Direi piuttosto rivisitazione della
modernità. Ci rivolgiamo alla società nella sua
articolazione e complessità, ad allievi e insegnanti, ad
agricoltori e medici, a ingegneri e politici. Per scoprire insieme
come agire in ogni campo, per capire, per esempio, che
l’agricoltura deve diventare oikos, luogo di bellezza; che non
basta aver imparato a considerare che il malato è una
persona, ma che bisogna rifare gli ospedali, perché se al
mattino il malato sente cantare il cardellino, si sente meno solo;
per ripensare l’urbanistica; per cogliere il significato del
messaggio di Einstein, che la scienza senza lo stupore è
proprio poca cosa…

Che cosa possiamo fare per avvicinarci a questo nuovo
umanismo a cui faceva riferimento proprio Einstein?

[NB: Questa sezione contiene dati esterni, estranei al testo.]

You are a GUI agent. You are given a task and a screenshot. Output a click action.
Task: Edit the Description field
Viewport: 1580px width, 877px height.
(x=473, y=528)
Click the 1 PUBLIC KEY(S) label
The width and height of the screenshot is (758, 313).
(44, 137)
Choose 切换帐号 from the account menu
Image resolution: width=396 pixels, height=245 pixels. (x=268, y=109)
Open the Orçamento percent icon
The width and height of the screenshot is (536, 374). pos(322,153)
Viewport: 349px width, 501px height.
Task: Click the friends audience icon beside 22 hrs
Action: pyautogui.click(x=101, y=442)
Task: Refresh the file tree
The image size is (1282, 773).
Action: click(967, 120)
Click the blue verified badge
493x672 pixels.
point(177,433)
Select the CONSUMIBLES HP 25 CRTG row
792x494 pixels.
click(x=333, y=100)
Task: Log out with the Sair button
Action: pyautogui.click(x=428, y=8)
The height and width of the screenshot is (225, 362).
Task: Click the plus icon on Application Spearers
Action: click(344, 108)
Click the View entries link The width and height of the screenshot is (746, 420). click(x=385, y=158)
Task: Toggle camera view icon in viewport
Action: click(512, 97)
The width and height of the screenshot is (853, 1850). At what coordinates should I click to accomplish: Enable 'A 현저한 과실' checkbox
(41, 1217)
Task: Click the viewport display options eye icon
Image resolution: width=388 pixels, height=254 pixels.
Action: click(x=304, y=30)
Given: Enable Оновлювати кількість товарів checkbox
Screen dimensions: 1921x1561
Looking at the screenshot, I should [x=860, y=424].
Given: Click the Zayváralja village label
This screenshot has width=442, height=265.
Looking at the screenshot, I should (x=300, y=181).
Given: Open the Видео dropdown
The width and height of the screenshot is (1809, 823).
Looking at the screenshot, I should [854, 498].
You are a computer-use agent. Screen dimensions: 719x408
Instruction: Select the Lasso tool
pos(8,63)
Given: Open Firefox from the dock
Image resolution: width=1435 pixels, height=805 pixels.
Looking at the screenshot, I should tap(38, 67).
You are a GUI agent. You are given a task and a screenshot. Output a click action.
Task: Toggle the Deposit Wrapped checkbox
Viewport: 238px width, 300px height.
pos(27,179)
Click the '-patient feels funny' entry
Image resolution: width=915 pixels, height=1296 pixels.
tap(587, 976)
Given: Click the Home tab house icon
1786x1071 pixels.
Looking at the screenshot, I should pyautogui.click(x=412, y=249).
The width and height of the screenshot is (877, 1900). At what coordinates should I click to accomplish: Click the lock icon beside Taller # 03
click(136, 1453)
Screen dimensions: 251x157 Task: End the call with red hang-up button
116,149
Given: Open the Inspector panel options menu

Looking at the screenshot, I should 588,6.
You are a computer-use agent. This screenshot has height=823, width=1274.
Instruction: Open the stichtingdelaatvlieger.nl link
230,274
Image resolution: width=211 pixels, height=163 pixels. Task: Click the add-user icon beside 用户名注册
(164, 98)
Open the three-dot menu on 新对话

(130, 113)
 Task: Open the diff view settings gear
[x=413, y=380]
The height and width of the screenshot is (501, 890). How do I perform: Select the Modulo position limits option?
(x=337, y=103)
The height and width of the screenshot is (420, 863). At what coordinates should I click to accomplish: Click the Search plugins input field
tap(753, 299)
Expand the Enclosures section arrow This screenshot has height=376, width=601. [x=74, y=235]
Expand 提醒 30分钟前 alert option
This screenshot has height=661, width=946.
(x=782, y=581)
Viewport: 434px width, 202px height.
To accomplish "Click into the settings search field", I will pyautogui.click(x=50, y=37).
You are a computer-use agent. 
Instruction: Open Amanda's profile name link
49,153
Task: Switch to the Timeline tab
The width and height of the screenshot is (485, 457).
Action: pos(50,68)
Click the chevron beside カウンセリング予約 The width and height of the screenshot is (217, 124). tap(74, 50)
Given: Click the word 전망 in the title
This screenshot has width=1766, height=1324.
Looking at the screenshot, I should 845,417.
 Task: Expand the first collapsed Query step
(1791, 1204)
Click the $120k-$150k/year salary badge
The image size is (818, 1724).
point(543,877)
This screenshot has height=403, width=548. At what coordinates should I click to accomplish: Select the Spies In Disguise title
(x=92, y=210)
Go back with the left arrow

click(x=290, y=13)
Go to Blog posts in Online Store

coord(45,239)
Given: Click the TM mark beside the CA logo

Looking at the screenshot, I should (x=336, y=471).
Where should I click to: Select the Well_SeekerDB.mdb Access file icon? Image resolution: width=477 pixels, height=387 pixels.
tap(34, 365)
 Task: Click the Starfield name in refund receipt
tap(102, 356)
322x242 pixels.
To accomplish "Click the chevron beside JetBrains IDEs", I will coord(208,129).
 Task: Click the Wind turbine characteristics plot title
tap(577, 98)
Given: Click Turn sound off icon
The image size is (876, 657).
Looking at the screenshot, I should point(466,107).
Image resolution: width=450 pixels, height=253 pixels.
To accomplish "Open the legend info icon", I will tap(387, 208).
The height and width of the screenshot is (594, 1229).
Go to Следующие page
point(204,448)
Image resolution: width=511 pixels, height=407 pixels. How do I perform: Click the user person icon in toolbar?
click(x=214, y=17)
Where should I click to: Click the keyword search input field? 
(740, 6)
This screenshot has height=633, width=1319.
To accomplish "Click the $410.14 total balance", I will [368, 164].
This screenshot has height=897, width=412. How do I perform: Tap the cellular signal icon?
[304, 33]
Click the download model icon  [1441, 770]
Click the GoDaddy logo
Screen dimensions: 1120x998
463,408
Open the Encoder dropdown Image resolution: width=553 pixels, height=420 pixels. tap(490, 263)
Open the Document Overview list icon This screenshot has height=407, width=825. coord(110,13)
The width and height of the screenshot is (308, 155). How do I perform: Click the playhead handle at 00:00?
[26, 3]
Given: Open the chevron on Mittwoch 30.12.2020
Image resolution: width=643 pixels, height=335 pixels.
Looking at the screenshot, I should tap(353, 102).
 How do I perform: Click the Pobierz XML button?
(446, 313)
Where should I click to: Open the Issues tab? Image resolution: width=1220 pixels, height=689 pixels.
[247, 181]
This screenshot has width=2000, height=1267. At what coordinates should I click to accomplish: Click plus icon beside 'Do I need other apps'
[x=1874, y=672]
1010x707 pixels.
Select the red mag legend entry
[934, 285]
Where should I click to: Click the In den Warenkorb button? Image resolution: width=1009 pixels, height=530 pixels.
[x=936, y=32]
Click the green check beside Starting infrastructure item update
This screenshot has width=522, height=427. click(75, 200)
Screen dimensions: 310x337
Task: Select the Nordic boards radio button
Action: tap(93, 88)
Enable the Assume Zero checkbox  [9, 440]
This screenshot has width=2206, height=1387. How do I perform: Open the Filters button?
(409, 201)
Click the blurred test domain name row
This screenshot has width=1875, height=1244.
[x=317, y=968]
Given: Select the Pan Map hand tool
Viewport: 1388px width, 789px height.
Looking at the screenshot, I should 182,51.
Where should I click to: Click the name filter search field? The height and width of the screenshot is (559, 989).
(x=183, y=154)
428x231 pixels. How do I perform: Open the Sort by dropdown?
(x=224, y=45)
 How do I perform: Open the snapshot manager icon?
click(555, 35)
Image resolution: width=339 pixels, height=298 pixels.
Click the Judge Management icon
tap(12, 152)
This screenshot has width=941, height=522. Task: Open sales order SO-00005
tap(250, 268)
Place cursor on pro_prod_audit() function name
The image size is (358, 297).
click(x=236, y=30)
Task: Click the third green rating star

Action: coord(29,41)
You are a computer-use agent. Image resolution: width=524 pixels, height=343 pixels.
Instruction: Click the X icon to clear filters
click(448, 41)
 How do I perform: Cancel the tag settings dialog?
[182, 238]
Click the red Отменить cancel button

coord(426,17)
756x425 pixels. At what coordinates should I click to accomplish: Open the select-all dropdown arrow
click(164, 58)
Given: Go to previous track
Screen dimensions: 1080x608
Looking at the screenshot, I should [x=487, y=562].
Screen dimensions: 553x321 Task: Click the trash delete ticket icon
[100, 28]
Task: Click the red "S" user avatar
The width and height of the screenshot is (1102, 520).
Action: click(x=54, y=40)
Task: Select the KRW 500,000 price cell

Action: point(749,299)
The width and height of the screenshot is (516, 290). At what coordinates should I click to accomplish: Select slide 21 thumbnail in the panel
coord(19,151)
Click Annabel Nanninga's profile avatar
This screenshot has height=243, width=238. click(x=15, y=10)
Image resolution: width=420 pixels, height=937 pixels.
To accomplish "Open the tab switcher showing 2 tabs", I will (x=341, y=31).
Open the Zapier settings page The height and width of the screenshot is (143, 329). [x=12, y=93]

Imparare a guardare il mondo in modo diverso. “Dobbiamo imparare a
dialogare coi fiori, le erbe e le farfalle”, diceva . Nietzche., ma
per riuscirci bisogna imparare a diventare piccoli come loro.
“Senza la ginestra – direbbe Leopardi – mi sento impoverito…”.
Come impoverita ha iniziato a sentirsi la parte più
sensibile della società civile fin dal primo serio segnale
di allarme, lanciato nel ’63 da Rachel Carson, con il suo libro
denuncia Primavera Silenziosa. Dobbiamo ritrovare il “pensare
poetante” dei greci prima di Aristotele e abitare poeticamente la
terra come suggerisce Heidegger, citando il poeta filosofo
Holderling.

E’ ottimista rispetto alla situazione
attuale?

…Si! Sono ottimista, a differenza di 20 anni fa, quando le
persone e le realtà che parlavano di queste cose, in Italia,
erano veramente pochissime. Oggi c’è un gran movimento di
idee, gruppi e associazioni in tutto il mondo. Il mio ottimismo
è però relativo alle realtà locali, su scala
più grande sono preoccupato. E’ più importante che
mai che nella classe dirigente internazionale crescano
consapevolezza e saggezza etica, che si diffonda la capacità
di costruire relazioni tra gli stati e tra i popoli, che si arrivi
a svuotare gli arsenali a dirigere con coscienza la ricerca in
campo genetico.

Quindi crescita personale e responsabilità
individuale sono fondamentali?
Certo. E non più
per star bene, ma per far star bene. Dobbiamo tornare alla polis
dei greci: il problema è il passaggio dal mio star berne a
quello collettivo. “Non siamo noi a dover tornare nelle foreste –
scrive Tagore – ma sono le foreste a dover entrare nelle
città”. Andiamo nelle foreste per respirare, in tutti i
sensi, ma poi torniamo nelle città per ripensarle e
rifondarle. Dobbiamo uscire dagli ashram, dalle catacombe, dai
conventi, e dobbiamo incontrare il mondo per testimoniare e aiutare
a crescere. Ognuno deve fare la sua parte, deve diventare anche
missionario, deve incrementare la noosfera, la dimensione etica
planetaria.

Quale messaggio potrebbe dare ai giovani di oggi, spesso
disorientati davanti al mondo che stanno ereditando?

Lo stesso che ha dato il presidente Ciampi nel suo discorso di fine
anno: “Fate l’esperienza dell’alba!”.